The entries should be given again in full. Alter nothing.

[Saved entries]
=== Section Start ===

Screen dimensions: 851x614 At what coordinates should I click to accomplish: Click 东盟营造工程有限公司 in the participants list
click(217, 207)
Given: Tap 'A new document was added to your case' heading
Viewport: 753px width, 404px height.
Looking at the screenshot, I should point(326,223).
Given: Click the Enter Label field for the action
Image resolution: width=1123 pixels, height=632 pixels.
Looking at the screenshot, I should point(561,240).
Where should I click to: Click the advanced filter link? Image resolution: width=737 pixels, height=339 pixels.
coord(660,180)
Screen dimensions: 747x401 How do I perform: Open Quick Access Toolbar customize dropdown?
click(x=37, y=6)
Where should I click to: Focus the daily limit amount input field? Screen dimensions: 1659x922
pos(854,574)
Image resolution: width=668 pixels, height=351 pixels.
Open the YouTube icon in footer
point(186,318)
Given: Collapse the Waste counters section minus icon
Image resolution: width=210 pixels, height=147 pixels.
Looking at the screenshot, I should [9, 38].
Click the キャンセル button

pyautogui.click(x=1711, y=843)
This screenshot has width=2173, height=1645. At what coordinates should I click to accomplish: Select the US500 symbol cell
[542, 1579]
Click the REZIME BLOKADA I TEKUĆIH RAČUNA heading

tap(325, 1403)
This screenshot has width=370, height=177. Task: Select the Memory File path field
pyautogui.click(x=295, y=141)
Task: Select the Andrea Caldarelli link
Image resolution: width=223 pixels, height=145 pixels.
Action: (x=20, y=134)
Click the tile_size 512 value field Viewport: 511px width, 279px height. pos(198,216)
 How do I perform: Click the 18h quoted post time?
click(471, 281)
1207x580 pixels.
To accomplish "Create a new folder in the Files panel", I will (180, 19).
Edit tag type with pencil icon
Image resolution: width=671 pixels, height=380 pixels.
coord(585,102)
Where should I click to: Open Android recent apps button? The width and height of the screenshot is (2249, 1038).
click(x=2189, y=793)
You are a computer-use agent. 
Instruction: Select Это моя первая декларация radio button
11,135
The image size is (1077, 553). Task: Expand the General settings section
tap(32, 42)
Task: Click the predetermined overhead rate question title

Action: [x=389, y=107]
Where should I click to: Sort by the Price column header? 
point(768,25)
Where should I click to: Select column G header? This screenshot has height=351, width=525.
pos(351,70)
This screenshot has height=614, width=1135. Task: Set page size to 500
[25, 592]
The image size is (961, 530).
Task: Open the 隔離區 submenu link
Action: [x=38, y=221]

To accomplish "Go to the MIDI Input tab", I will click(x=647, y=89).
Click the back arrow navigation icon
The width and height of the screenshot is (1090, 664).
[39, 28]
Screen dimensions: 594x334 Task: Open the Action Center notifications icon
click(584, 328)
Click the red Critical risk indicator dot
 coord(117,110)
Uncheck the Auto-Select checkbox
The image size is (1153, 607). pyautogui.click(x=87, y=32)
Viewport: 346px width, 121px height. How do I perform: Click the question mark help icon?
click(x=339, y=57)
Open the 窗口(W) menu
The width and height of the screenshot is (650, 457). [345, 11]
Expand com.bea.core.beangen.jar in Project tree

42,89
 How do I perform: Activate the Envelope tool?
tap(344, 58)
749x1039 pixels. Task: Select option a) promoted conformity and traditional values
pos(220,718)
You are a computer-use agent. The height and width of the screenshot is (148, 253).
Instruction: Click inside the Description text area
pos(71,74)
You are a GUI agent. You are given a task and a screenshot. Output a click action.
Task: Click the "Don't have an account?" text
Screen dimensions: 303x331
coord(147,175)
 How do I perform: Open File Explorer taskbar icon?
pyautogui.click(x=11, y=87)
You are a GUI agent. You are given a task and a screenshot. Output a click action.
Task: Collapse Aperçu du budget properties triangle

=== Section End ===

▶ [Output for this exercise]:
Screen dimensions: 851x614 At what coordinates should I click to accomplish: Click 东盟营造工程有限公司 in the participants list
click(217, 207)
Given: Tap 'A new document was added to your case' heading
Viewport: 753px width, 404px height.
Looking at the screenshot, I should point(326,223).
Given: Click the Enter Label field for the action
Image resolution: width=1123 pixels, height=632 pixels.
Looking at the screenshot, I should point(561,240).
Where should I click to: Click the advanced filter link? Image resolution: width=737 pixels, height=339 pixels.
coord(660,180)
Screen dimensions: 747x401 How do I perform: Open Quick Access Toolbar customize dropdown?
click(x=37, y=6)
Where should I click to: Focus the daily limit amount input field? Screen dimensions: 1659x922
pos(854,574)
Image resolution: width=668 pixels, height=351 pixels.
Open the YouTube icon in footer
point(186,318)
Given: Collapse the Waste counters section minus icon
Image resolution: width=210 pixels, height=147 pixels.
Looking at the screenshot, I should [9, 38].
Click the キャンセル button

pyautogui.click(x=1711, y=843)
This screenshot has width=2173, height=1645. At what coordinates should I click to accomplish: Select the US500 symbol cell
[542, 1579]
Click the REZIME BLOKADA I TEKUĆIH RAČUNA heading

tap(325, 1403)
This screenshot has width=370, height=177. Task: Select the Memory File path field
pyautogui.click(x=295, y=141)
Task: Select the Andrea Caldarelli link
Image resolution: width=223 pixels, height=145 pixels.
Action: (x=20, y=134)
Click the tile_size 512 value field Viewport: 511px width, 279px height. pos(198,216)
 How do I perform: Click the 18h quoted post time?
click(471, 281)
1207x580 pixels.
To accomplish "Create a new folder in the Files panel", I will (180, 19).
Edit tag type with pencil icon
Image resolution: width=671 pixels, height=380 pixels.
coord(585,102)
Where should I click to: Open Android recent apps button? The width and height of the screenshot is (2249, 1038).
click(x=2189, y=793)
You are a computer-use agent. 
Instruction: Select Это моя первая декларация radio button
11,135
The image size is (1077, 553). Task: Expand the General settings section
tap(32, 42)
Task: Click the predetermined overhead rate question title

Action: [x=389, y=107]
Where should I click to: Sort by the Price column header? 
point(768,25)
Where should I click to: Select column G header? This screenshot has height=351, width=525.
pos(351,70)
This screenshot has height=614, width=1135. Task: Set page size to 500
[25, 592]
The image size is (961, 530).
Task: Open the 隔離區 submenu link
Action: [x=38, y=221]

To accomplish "Go to the MIDI Input tab", I will click(x=647, y=89).
Click the back arrow navigation icon
The width and height of the screenshot is (1090, 664).
[39, 28]
Screen dimensions: 594x334 Task: Open the Action Center notifications icon
click(584, 328)
Click the red Critical risk indicator dot
 coord(117,110)
Uncheck the Auto-Select checkbox
The image size is (1153, 607). pyautogui.click(x=87, y=32)
Viewport: 346px width, 121px height. How do I perform: Click the question mark help icon?
click(x=339, y=57)
Open the 窗口(W) menu
The width and height of the screenshot is (650, 457). [345, 11]
Expand com.bea.core.beangen.jar in Project tree

42,89
 How do I perform: Activate the Envelope tool?
tap(344, 58)
749x1039 pixels. Task: Select option a) promoted conformity and traditional values
pos(220,718)
You are a computer-use agent. The height and width of the screenshot is (148, 253).
Instruction: Click inside the Description text area
pos(71,74)
You are a GUI agent. You are given a task and a screenshot. Output a click action.
Task: Click the "Don't have an account?" text
Screen dimensions: 303x331
coord(147,175)
 How do I perform: Open File Explorer taskbar icon?
pyautogui.click(x=11, y=87)
You are a GUI agent. You are given a task and a screenshot. Output a click action.
Task: Collapse Aperçu du budget properties triangle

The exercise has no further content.